Biochemical evidence fora calmodulin-stimulated calcium-dependent protein kinase in maize

We provide biochemical evidence for the presence of a Ca²⁺-dependent calmodulin (CaM)-stimulated protein kinase (CCaMK) from etiolated maize coleoptiles. The kinase, with a molecular mass of 72.3 kDa, was purified to homogeneity by means of ammonium sulphate precipitation, DEAE-Sephacel chromatography , CaM-Sepharose chromatography and gel purification. The purified kinase required 5 mM Mg²⁺ for activity and had an optimum pH of 7.5. The kinase is a Ca²⁺-binding protein, as was evident by ⁴⁵Ca²⁺-binding and Ca²⁺ mobility-gel-shift assays. 1 μM Ca²⁺ stimulated the kinase activity about 12-fold and was further stimulated by the addition of exogenous CaM (~100 nM). Addition of Ca²⁺ and CaM antagonists decreased the kinase activity.

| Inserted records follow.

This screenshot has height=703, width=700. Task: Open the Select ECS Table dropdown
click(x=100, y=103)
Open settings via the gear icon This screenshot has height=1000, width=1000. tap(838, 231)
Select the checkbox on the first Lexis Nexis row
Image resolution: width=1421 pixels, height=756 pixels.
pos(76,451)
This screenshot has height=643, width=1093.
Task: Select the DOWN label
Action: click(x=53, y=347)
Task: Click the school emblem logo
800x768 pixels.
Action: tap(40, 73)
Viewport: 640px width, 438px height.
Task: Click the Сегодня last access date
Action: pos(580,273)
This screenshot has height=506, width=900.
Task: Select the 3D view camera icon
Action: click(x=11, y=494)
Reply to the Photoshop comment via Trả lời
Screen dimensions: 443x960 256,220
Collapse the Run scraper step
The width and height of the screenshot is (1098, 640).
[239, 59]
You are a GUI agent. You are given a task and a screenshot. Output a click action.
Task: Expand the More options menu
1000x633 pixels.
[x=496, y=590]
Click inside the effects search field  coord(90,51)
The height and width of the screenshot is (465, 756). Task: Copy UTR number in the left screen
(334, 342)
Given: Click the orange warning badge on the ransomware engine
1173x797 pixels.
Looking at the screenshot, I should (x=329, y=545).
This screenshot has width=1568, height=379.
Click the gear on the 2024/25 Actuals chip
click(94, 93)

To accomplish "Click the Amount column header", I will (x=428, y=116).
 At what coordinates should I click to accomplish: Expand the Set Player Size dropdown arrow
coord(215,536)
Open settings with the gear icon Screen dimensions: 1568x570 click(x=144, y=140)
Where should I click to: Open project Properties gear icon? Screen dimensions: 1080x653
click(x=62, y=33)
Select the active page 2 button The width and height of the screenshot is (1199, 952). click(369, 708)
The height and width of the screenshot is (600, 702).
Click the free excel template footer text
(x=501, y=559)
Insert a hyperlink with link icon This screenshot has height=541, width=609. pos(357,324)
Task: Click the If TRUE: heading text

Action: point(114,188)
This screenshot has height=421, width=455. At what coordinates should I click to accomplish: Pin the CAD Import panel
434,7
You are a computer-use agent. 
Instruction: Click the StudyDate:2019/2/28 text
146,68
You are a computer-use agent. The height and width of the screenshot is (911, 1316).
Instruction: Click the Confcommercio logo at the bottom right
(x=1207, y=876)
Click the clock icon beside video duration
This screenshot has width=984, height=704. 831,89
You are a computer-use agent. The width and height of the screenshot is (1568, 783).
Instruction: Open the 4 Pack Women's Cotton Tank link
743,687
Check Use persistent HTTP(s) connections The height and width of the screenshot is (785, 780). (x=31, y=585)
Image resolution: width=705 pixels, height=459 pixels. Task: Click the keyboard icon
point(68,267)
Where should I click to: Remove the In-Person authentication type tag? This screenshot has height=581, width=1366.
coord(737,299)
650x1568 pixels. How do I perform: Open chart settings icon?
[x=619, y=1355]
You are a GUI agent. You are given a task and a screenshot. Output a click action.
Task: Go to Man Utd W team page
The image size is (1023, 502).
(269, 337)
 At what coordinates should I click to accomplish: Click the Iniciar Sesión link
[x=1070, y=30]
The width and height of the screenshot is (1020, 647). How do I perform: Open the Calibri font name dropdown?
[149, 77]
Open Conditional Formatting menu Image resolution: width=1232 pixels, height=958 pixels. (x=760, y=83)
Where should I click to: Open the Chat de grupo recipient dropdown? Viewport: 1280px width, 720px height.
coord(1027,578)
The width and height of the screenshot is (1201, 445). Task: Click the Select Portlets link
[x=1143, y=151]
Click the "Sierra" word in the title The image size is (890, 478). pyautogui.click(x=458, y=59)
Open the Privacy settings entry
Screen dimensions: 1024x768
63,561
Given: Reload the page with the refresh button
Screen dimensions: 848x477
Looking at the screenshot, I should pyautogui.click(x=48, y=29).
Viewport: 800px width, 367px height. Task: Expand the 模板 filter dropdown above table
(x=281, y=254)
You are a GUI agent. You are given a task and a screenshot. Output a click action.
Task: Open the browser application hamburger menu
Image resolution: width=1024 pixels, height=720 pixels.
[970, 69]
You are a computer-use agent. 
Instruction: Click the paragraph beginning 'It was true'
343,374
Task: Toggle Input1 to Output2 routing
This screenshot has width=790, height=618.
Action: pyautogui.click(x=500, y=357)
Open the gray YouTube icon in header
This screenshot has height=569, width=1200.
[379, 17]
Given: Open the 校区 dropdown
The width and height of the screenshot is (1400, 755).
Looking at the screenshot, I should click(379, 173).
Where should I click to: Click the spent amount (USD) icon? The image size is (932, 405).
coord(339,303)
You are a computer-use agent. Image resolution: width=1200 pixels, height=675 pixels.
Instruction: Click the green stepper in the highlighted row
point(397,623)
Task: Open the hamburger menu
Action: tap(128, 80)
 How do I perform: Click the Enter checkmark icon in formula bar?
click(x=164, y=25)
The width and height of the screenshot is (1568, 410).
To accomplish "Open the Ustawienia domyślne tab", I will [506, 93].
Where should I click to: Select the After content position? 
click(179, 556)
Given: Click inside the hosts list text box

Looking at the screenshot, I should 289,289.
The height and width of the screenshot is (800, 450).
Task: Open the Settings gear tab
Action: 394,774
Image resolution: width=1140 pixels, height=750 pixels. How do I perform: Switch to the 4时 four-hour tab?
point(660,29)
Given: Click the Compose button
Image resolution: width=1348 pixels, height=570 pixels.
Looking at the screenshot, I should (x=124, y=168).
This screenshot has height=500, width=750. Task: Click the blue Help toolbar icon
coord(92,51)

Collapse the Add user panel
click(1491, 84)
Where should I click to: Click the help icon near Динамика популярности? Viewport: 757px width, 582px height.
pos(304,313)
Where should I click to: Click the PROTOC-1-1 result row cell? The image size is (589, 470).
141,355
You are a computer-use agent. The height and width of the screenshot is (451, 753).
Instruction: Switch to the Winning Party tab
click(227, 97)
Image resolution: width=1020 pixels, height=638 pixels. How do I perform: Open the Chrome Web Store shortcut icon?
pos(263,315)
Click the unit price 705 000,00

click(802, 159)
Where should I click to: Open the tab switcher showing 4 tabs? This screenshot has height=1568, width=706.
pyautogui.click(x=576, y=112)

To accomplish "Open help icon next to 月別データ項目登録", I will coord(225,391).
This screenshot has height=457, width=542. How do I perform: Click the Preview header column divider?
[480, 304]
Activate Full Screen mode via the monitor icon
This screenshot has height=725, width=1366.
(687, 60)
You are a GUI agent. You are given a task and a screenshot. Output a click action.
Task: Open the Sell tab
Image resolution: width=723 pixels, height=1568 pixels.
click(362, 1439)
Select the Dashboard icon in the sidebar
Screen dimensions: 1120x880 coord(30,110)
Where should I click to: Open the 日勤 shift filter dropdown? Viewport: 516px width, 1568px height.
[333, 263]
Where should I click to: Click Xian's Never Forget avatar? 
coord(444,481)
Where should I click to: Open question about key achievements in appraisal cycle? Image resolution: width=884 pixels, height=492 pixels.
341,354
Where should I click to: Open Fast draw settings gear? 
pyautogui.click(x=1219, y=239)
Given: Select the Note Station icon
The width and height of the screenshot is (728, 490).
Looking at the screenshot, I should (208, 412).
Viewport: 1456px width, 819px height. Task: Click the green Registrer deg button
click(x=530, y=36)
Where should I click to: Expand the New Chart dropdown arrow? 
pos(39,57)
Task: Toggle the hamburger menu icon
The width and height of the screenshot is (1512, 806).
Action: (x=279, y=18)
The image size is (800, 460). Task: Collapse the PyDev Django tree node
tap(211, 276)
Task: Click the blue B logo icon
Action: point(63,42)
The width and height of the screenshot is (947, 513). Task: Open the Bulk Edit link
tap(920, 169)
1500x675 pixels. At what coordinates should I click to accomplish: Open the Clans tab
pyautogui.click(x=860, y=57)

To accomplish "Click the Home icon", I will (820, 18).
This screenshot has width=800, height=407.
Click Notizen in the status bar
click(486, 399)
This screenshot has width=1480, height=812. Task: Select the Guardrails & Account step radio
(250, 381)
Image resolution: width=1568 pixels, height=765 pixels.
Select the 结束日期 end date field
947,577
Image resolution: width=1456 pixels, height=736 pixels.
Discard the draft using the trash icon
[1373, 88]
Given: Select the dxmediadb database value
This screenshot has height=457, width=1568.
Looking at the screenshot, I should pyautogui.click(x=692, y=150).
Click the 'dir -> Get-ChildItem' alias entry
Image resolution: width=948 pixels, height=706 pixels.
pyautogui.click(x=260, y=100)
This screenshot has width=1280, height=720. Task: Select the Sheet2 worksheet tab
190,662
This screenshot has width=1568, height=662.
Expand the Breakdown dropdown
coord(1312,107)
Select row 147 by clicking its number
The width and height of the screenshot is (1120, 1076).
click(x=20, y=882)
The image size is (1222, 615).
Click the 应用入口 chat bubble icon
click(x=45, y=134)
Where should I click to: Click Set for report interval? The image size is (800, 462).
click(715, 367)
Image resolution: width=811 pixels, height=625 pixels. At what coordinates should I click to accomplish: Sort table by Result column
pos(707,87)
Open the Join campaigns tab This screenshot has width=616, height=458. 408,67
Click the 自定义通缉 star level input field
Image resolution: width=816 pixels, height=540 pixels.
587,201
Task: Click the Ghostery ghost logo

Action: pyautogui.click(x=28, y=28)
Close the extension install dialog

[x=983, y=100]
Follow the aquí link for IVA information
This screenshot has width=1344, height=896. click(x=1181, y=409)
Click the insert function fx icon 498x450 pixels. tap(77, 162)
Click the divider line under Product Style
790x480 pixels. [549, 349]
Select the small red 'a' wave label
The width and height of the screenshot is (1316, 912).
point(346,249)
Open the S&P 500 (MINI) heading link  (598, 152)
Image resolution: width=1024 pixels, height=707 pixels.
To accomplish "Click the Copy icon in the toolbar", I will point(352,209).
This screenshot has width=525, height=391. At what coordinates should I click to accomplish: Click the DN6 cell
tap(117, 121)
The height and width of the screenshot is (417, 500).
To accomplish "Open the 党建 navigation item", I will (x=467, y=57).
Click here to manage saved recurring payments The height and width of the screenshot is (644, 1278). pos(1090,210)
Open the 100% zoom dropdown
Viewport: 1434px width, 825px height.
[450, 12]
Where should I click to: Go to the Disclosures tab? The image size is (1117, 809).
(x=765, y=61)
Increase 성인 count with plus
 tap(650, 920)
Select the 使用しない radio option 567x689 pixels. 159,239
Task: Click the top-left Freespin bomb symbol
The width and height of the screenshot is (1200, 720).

Under in vitro assay conditions the kinase phosphorylated preferentially syntide-2, histone IIIS and casein. Syntide-2 and histone IIIS were phosphorylated at serine residues, showing that the kinase belongs to the serine/threonine family of protein kinases. Autophosphorylation of CCaMK occurred on threonine residue(s) and was Ca²⁺ dependent. Addition of exogenous CaM had no effect on autophosphorylation. The properties of the maize kinase suggests that it is a CCaMK that shows dual stimulation with Ca²⁺ and CaM for substrate phosphorylation and only Ca²⁺ requirement for autophosphorylation. Antibodies raised against the kinase cross-reacted with maize total proteins to give a single band of 72 kDa and precipitated substrate (syntide-2 and histone IIIS)-phosphorylation and autophosphorylation activities in a specific manner. Localisation studies with antibodies showed that the kinase is ubiquitous.